For any topic with a US clinical care or population health angle, actively search the following (not via rh-skills search — reason from your knowledge and present URLs for the user to confirm). Do not use web search tools. Supply URLs from domain knowledge; if uncertain about a specific URL, record the field as tbd with a note to verify rather than searching the web:

Source Check for
CMS eCQM Library / CMIT Existing quality measures for the condition
QPP / MIPS Clinician performance measures (if clinician-facing)
USPSTF Preventive service grades (A/B especially)
Gravity Project SDOH domain taxonomy and FHIR IGs
AHRQ Evidence-based practice reports, PCORI-funded studies
CDC / MMWR Surveillance data, epidemiological burden
HCUP / MEPS / GBD Health economics and cost-of-care data

See reference.mdUS Government Healthcare Coverage for full URLs and guidance.

Emit status block:

  Step:   4 — US Government Sources · Complete
  Plan:   <N> sources in memory
  Next:   Step 5 — medical society and journal sources

Step 5 — Medical Society and Journal Sources

Identify the relevant medical societies and journals for the topic. Present these with recommended search terms even if they require authentication:

  • Include society clinical practice guidelines
  • Include specialty-specific journals from reference.mdMedical Journals
  • For authenticated sources, set access: authenticated and include auth_note with the specific login mechanism and suggested search terms

Do not attempt to download authenticated sources — flag them in the plan with recommended: true where they are high-value, and include an inline access advisory (FR-011a/FR-011b).

Emit status block:

  Step:   5 — Medical Society Sources · Complete
  Plan:   <N> sources in memory
  Next:   Step 6 — compile and validate source list

Step 6 — Build the Living Plan

Maintain a sources[] list in memory throughout the plan. After Steps 2–5, compile the list applying these rules:

  • Minimum 5 sources: if fewer than 5, search additional databases or source categories before presenting
  • Maximum 25 sources: if more than 25 high-quality candidates, select the 25 most relevant; log extras as expansion candidates
  • At least one terminology entry (SNOMED, LOINC, ICD-10, RxNorm, etc.). Add a terminology source for each system explicitly named in the domain advice — one entry is the floor, not the target. For most clinical topics, domain advice will identify SNOMED CT, LOINC, ICD-10-CM, and RxNorm; each should have its own entry.
  • At least one health-economics entry when topic involves chronic conditions, preventive interventions, or CMS programs
  • All mandatory fields per FR-005: name, type, rationale, search_terms[], evidence_level, access. Plus url when access: open.

Emit status block:

  Step:   6 — Source List · Complete
  Plan:   <N> sources in memory
  Next:   Step 7 — present list for approval

Step 7 — Present to User

Present a formatted summary table of proposed sources:

| # | Name | Type | Evidence | Access | Notes |
|---|------|------|----------|--------|-------|
| 1 | ADA Standards of Care | guideline | grade-a | open | URL provided |
| 2 | NEJM article ... | pubmed-article | grade-b | authenticated | requires login |
...

For access: open sources, confirm a URL is recorded. For access: authenticated sources, note the auth method. For access: manual sources, note what the user must retrieve. Open-access sources are downloaded in Step 12 of this discovery workflow via rh-skills source download --url ...; authenticated/manual sources remain advisory and are gathered by the user.

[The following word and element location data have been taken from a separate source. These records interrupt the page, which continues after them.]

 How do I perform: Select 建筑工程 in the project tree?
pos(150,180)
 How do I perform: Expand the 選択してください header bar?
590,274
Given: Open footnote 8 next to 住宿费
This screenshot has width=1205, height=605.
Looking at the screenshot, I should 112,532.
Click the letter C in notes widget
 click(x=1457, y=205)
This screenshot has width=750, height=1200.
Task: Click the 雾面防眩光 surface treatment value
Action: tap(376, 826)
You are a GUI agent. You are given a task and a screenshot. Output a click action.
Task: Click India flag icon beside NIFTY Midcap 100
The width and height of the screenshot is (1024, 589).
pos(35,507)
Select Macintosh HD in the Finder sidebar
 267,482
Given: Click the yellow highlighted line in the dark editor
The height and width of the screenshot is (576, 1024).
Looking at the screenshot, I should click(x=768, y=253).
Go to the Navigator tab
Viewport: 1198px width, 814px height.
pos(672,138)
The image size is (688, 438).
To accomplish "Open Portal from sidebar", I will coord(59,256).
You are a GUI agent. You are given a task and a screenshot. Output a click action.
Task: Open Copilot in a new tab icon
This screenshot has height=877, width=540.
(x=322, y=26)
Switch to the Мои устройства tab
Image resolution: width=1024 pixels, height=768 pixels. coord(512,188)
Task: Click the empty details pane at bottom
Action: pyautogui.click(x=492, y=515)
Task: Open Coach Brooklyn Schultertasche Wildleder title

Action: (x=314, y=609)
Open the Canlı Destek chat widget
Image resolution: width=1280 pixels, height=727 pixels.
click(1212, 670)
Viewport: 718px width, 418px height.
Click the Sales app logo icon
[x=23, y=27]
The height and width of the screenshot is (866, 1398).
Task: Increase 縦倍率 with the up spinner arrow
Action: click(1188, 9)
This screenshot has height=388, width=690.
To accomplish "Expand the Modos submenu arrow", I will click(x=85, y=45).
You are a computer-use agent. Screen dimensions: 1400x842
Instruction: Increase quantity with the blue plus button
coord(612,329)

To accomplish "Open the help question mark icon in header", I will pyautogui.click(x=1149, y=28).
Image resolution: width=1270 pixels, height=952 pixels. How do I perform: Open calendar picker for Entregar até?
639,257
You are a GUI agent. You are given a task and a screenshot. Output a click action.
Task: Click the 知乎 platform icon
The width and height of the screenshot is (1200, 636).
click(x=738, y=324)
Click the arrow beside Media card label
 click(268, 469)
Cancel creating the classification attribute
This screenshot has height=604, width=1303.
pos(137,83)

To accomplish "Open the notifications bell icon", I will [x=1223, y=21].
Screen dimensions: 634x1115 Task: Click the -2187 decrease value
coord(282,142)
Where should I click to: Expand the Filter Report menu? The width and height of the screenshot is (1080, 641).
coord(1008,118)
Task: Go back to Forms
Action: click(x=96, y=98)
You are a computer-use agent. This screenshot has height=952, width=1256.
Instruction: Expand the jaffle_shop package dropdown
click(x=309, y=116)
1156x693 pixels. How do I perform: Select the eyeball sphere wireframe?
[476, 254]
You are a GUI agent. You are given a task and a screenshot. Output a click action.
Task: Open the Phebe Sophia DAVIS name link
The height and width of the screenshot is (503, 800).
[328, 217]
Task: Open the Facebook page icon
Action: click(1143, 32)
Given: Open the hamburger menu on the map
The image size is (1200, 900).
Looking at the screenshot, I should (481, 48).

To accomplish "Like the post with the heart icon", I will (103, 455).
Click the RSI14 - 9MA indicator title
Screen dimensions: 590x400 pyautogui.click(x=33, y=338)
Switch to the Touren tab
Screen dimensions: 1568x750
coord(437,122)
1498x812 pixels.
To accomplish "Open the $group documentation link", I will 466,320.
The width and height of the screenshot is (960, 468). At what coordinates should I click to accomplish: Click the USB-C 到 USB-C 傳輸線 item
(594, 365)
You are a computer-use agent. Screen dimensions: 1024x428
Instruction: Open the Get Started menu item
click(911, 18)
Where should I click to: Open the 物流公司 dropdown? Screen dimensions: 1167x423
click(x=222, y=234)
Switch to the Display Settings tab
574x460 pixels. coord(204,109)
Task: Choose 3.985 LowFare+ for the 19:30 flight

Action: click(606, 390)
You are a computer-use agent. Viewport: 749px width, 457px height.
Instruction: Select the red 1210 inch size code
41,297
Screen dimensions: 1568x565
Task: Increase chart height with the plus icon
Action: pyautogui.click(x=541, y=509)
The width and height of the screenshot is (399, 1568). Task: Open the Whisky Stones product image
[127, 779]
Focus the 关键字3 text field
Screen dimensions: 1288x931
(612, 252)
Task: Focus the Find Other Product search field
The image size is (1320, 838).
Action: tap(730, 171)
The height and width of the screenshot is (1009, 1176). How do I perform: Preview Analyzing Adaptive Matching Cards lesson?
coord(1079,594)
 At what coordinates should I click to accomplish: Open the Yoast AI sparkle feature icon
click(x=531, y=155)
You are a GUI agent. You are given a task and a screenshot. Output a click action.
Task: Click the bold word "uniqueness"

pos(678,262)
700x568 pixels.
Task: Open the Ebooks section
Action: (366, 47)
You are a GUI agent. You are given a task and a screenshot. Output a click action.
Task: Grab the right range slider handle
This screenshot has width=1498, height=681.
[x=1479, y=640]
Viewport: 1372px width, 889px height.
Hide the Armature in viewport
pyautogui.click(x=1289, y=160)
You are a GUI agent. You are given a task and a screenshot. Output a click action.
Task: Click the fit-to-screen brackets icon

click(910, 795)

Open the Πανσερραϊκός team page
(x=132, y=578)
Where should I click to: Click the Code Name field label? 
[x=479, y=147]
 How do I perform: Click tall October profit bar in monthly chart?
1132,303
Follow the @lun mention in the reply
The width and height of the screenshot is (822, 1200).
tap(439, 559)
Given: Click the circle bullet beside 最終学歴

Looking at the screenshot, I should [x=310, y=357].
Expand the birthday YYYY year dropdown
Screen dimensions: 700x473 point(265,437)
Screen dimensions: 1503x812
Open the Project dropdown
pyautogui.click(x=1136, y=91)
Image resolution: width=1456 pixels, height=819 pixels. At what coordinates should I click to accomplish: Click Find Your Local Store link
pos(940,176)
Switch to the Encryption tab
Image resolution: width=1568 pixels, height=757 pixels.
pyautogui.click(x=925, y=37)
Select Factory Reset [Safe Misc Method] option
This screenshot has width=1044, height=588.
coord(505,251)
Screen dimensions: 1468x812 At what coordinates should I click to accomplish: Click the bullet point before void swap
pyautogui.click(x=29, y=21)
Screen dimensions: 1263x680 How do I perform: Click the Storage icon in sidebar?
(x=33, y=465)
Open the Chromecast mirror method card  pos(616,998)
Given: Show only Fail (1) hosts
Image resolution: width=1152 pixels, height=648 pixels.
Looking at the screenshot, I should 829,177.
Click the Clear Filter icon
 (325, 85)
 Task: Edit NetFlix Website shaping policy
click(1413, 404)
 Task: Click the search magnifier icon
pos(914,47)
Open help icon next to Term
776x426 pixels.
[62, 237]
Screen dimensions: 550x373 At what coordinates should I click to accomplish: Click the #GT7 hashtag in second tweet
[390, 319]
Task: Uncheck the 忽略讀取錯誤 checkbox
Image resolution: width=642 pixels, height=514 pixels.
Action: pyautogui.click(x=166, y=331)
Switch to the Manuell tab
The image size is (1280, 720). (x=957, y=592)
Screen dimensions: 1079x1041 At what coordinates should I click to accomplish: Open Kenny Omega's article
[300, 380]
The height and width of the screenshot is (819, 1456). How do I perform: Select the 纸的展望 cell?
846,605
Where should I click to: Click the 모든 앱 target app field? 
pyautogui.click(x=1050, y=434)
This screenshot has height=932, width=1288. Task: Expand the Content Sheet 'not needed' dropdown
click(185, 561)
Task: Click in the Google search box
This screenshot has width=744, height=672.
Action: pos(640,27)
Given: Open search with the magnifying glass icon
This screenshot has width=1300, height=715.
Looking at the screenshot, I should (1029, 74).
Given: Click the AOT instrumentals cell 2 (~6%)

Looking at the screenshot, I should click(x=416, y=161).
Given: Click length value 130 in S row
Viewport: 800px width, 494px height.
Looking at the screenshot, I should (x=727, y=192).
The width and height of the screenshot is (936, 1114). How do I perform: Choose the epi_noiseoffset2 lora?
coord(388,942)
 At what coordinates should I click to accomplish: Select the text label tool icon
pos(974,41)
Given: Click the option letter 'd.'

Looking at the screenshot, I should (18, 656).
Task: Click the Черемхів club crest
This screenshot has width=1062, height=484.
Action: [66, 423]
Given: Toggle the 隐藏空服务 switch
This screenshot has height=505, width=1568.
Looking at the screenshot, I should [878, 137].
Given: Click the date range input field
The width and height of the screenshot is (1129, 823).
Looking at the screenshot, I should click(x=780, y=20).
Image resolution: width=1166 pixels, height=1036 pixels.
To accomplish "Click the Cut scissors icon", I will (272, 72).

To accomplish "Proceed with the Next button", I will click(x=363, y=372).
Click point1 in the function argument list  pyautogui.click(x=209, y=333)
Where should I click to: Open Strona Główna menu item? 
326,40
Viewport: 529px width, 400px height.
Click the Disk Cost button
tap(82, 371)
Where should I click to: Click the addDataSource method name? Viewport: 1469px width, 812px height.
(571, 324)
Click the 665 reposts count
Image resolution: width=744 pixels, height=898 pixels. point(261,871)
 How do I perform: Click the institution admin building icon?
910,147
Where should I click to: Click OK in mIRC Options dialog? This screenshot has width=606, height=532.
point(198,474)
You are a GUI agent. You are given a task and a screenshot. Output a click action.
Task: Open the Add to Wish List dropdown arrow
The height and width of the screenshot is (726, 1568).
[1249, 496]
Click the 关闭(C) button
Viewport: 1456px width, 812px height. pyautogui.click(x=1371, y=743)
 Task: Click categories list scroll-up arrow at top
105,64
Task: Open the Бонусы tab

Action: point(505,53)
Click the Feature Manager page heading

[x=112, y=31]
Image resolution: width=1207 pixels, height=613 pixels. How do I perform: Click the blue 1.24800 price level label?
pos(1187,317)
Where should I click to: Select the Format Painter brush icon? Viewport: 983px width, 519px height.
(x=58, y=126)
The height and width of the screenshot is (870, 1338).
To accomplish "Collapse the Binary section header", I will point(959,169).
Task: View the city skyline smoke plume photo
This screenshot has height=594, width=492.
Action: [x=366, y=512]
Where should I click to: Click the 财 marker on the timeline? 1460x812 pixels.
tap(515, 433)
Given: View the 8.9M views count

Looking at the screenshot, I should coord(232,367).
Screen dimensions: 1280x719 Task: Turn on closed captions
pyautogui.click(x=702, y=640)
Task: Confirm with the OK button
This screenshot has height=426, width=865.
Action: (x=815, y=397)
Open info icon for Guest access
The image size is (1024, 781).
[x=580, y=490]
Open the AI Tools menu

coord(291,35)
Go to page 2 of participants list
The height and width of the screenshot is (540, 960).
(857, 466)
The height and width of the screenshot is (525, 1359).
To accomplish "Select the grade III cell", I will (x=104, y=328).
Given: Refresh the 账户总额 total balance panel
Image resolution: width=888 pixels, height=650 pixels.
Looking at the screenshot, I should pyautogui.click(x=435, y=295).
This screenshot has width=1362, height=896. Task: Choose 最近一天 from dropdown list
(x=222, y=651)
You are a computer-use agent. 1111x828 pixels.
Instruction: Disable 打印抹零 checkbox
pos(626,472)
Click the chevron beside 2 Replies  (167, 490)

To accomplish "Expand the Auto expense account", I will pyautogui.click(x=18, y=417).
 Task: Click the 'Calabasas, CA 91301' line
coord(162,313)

Ask the user to approve, modify, or add/remove sources. Incorporate feedback and loop back if needed.

Emit status block:

▸ rh-inf-discovery  <topic>
  Step:   7 — Source Review
  Plan:   <N> sources in memory
  Next:   approve list / modify / add sources

What would you like to do next?

A) Approve all sources — proceed to access advisories B) Modify the list — add, remove, or edit sources C) Ask a question about a specific source

You can also ask for status rh-inf-status at any time.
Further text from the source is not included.